The Strait of Hormuz, which normally accommodates roughly 20% of the world’s oil and liquefied natural gas supply, remains virtually sealed, with tankers unwilling to risk passing through narrow waterway. While more than 100 ships per day ordinarily cross the strait, in March an average of only six vessels made the trip, while this month crossings have averaged about 10 per day, according to data from Marine Traffic.
Global oil prices, which traded at between $65 and $73 per barrel just before the war began on Feb. 28, hovered just above $95 on Friday.
The Financial Times reported this week that Hamid Hosseini, a spokesperson for Iran’s energy exports union, said the country would look to impose a tariff equivalent to $1 per barrel. That could amount to as much as $2 million for every oil tanker passing through the strait, according to shipping industry experts and economists.

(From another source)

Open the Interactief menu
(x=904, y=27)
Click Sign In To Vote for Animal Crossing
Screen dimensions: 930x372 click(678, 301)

Still, those additional costs alone wouldn’t significantly influence overall global oil prices, according to Capital Economics chief economist Neil Shearing, who noted that the marginal cost of oil production in many Persian Gulf states is roughly $20 per barrel.
“It wouldn’t add much to the cost of production,” he told CBS News. “They would still be extracting huge profits on a barrel of oil.”

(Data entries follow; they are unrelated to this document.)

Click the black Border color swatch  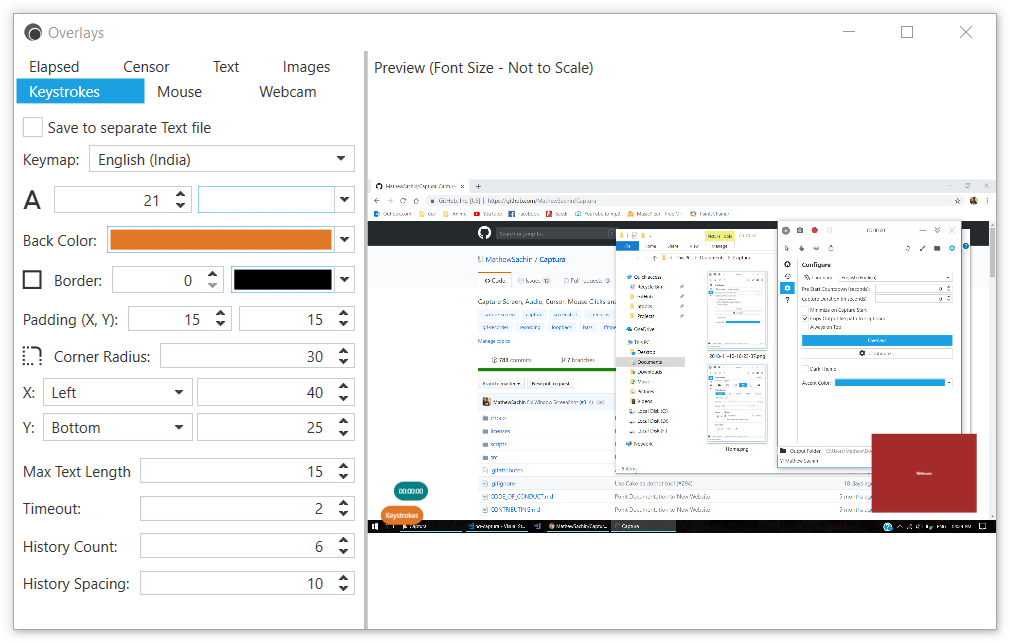282,280
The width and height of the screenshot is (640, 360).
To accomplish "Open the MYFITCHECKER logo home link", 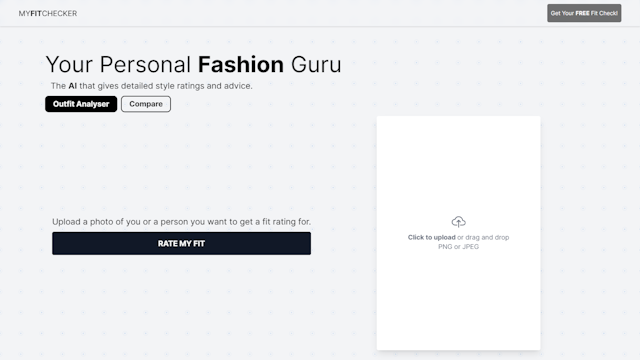I will click(48, 13).
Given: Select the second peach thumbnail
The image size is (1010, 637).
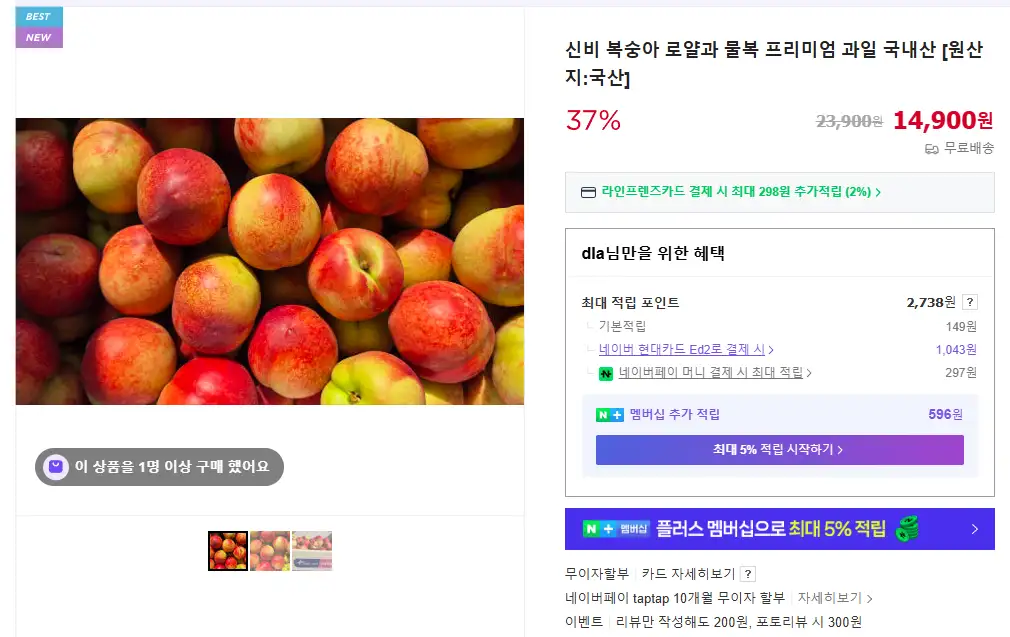Looking at the screenshot, I should click(x=270, y=551).
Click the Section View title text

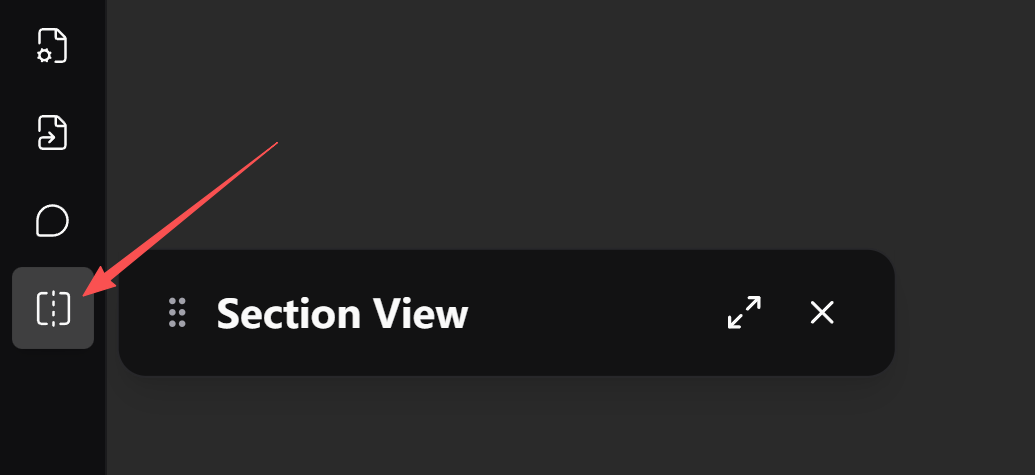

By contrast, Shearing expects oil prices to remain elevated for months if Tehran maintains a firm grip on the strait — whether or not a toll is imposed.
“There’s an open question about whether or not that becomes used as an economic weapon in the future,” Shearing said, pointing to the risk that Iran could use the threat of increasing tolls as leverage over other countries.
“There will be a permanent risk premium in the markets in terms of oil prices. I think we are in a world where oil prices will be more elevated as a result of this,” he added.
A Strait of Hormuz toll would also spur ship insurance providers to boost their rates, further raising energy costs, Artem Abramov, senior partner and head of oil and gas at Rystad Energy, told CBS News.
“It will take a long time for ship owners and insurance companies to become comfortable with this unusual model, and freight rates and insurance premiums will remain elevated,” he told CBS News. “They’re adding to the cost of oil, and all these costs are being transferred to consumers.”
A more important factor affecting energy costs is the extent of damage to oil and natural gas facilities across the Gulf, said Sassan Ghahramani, CEO of SGH Macro Advisors, a policy research firm.
“The bigger issue for oil prices is the infrastructure damage rather than the tolls,” he told CBS News. “That’s the game changer for energy markets.”